**THE TASK:** Copy out the rows from the line with "The height and width of the screenshot is (436, 1008)." to the line with "(x=113, y=102)", both ends included, keeping every character the same.
━━━ PROVIDED DATA
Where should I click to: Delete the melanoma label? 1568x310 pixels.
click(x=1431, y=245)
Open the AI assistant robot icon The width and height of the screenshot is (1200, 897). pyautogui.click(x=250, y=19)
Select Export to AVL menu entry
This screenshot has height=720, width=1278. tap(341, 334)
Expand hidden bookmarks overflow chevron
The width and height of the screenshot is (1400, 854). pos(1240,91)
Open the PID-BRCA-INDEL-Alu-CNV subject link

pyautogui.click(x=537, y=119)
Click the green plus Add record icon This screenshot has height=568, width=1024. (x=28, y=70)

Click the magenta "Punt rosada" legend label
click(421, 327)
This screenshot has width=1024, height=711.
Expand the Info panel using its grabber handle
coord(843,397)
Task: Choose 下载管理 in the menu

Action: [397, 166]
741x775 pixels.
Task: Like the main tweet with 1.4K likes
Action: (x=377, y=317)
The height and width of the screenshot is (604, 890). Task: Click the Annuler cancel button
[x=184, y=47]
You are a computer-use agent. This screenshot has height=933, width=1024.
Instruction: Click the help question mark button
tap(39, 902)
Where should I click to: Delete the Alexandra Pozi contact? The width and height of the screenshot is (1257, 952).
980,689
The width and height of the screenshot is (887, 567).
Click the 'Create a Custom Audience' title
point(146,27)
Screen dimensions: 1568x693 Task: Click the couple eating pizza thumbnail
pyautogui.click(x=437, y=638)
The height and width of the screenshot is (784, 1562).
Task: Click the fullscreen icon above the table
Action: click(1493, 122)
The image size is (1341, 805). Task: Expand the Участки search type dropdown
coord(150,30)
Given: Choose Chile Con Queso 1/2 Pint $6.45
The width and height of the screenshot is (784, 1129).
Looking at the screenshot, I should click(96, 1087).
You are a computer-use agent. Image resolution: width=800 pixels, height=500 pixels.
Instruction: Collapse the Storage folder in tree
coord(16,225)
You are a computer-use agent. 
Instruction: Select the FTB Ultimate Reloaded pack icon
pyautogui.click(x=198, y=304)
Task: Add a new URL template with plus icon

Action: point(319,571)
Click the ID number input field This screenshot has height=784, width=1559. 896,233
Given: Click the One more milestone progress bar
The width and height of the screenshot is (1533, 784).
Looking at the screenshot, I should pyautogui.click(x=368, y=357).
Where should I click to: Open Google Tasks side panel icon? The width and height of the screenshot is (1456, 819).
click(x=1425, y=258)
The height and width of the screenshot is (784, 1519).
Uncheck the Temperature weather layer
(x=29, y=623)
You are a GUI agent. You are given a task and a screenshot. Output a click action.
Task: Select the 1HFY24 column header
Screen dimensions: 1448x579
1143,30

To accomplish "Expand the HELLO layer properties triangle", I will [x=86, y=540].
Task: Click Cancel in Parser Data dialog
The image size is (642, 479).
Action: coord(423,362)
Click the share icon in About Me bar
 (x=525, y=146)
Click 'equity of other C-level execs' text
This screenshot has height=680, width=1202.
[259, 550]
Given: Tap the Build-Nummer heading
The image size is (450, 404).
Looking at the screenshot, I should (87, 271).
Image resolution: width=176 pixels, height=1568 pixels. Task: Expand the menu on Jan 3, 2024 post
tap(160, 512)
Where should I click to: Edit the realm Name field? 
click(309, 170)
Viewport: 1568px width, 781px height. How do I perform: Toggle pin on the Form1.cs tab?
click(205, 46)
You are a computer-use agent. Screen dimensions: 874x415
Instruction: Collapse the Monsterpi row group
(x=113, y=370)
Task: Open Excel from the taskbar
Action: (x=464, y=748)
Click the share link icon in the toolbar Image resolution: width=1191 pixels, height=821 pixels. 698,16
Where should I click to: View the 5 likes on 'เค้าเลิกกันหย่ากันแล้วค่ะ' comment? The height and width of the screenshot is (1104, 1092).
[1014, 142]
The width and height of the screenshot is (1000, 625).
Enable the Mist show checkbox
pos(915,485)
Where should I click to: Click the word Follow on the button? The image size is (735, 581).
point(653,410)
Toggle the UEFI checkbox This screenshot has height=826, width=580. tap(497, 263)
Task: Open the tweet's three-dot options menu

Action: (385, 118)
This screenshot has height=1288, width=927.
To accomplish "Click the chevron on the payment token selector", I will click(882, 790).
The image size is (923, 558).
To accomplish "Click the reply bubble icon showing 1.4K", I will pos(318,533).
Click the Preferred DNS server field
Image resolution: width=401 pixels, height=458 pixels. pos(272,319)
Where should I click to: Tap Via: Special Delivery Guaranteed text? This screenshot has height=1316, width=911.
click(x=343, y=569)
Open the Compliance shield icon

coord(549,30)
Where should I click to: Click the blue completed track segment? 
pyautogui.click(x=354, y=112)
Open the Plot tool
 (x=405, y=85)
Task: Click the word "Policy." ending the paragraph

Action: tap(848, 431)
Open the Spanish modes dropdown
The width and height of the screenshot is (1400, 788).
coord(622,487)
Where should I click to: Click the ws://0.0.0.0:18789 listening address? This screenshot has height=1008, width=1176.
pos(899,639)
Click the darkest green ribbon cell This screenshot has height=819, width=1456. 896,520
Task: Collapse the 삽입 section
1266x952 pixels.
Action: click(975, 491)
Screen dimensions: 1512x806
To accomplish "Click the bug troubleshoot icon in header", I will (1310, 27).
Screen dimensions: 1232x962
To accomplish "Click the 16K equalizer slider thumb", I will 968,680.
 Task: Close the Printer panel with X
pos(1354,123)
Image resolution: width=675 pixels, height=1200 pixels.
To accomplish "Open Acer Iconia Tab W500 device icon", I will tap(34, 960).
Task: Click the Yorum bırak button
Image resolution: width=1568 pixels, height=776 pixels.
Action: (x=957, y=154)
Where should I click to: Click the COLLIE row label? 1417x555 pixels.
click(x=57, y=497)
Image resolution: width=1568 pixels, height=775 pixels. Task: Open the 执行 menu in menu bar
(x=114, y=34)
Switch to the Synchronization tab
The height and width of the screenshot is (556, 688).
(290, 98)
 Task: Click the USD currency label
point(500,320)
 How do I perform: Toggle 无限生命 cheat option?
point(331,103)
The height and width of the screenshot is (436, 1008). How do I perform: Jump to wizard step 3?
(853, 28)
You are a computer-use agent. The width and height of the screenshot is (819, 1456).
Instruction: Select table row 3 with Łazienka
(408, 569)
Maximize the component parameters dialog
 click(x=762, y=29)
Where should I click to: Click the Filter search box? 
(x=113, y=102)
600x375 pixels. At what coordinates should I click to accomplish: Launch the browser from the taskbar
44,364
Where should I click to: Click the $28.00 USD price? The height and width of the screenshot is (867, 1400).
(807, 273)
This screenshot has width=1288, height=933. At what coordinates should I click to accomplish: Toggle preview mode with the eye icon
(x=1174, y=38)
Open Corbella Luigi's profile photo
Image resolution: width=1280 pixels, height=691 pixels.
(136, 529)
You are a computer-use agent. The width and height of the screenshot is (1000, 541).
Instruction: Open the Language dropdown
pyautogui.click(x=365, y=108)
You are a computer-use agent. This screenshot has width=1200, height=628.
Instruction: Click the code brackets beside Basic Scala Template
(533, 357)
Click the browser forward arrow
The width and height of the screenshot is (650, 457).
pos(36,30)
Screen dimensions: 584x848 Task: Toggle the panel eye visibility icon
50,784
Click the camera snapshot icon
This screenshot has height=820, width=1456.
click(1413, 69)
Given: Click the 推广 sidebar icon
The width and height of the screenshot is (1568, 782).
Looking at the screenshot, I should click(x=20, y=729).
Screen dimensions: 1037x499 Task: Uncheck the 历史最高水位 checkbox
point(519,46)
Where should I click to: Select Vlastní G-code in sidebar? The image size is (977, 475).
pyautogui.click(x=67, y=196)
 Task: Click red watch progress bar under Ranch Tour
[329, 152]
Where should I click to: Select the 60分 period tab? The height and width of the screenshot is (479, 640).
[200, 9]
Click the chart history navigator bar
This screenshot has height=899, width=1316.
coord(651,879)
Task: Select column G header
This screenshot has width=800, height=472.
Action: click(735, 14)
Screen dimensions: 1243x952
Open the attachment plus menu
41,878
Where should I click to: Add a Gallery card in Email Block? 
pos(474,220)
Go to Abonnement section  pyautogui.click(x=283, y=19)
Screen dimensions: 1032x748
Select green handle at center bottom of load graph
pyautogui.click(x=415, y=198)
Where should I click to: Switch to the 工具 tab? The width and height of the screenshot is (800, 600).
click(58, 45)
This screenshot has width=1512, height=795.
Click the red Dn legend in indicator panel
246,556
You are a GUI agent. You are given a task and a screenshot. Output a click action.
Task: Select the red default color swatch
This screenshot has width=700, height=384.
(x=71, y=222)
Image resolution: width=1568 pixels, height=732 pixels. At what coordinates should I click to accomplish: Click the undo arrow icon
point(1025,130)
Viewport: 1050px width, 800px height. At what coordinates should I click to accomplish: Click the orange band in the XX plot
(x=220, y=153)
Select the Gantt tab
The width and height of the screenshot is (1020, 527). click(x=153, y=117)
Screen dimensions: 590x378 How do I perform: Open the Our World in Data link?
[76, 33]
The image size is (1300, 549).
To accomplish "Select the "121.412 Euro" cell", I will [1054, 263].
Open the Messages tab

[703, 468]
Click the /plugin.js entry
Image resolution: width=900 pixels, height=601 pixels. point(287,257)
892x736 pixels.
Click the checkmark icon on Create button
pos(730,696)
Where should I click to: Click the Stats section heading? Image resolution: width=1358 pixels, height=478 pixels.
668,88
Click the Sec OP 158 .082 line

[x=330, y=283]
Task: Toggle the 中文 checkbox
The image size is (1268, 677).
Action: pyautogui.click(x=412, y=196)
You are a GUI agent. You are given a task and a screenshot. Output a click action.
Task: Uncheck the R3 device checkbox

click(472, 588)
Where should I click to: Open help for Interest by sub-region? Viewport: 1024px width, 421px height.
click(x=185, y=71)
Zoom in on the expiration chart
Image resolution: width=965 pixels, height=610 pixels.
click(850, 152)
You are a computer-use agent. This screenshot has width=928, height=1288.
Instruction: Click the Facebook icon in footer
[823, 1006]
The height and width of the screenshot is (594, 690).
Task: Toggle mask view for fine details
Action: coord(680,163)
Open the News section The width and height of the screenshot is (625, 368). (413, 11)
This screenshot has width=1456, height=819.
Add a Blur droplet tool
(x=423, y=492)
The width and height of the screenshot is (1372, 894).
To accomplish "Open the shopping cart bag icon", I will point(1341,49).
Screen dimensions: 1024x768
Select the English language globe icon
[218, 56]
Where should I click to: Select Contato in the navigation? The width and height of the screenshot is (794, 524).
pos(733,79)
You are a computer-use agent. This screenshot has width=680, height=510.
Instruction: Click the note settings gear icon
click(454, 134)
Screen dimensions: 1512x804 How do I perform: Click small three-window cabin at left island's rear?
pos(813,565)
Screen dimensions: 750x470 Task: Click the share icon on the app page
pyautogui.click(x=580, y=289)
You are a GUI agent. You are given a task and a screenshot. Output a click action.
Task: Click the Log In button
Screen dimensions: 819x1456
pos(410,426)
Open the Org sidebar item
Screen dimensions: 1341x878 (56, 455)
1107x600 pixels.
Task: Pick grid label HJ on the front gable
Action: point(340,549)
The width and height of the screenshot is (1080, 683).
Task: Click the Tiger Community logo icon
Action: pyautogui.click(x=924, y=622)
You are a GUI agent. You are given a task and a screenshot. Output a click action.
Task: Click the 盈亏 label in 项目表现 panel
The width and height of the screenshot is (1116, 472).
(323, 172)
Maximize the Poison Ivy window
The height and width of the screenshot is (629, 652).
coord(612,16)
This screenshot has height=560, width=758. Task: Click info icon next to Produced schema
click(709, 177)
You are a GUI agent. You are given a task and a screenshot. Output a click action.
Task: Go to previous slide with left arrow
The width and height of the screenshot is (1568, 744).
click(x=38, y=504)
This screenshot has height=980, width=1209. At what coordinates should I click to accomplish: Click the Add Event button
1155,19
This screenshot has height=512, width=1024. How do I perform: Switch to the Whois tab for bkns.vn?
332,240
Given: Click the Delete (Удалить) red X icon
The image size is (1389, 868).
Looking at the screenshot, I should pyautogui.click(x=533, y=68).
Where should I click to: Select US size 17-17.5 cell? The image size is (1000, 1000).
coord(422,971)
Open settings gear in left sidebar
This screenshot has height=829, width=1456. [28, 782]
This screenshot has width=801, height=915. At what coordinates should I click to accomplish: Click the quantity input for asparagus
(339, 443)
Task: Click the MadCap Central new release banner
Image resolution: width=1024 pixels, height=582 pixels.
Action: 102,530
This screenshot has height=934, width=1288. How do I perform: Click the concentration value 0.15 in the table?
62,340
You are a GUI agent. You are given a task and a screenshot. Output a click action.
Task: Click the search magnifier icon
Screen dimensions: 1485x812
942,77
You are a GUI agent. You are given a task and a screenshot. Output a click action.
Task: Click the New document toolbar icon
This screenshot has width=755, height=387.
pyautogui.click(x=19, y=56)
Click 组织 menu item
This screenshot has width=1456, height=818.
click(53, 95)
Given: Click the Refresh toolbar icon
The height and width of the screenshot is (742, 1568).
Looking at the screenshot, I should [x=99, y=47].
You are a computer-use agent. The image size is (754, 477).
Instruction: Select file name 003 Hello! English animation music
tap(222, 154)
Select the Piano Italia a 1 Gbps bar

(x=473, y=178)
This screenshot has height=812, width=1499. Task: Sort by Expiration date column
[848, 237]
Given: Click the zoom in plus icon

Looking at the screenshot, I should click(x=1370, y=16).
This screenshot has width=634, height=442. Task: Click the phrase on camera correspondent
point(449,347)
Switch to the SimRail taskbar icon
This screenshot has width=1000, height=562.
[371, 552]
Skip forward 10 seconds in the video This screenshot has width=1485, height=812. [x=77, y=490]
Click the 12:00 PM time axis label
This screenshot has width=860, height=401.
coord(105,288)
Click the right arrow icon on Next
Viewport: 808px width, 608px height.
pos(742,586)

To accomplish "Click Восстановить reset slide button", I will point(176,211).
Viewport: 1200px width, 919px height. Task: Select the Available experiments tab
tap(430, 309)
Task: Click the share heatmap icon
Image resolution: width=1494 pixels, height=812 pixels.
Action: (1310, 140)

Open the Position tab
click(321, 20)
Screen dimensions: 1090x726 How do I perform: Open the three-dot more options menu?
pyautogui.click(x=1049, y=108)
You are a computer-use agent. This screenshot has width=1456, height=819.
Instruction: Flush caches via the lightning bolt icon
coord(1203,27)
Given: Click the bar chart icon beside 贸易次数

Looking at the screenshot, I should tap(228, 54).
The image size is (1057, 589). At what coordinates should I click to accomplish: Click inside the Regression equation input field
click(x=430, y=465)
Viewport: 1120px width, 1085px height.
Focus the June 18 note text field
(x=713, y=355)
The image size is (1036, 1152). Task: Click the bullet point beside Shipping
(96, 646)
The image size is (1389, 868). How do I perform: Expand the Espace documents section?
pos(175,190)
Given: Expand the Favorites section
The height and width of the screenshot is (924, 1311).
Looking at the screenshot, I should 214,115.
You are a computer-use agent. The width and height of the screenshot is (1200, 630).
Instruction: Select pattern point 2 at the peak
━━━━━━
**THE OUTPUT:**
The height and width of the screenshot is (436, 1008). How do I perform: Jump to wizard step 3?
(853, 28)
You are a computer-use agent. The width and height of the screenshot is (819, 1456).
Instruction: Select table row 3 with Łazienka
(408, 569)
Maximize the component parameters dialog
 click(x=762, y=29)
Where should I click to: Click the Filter search box? 
(x=113, y=102)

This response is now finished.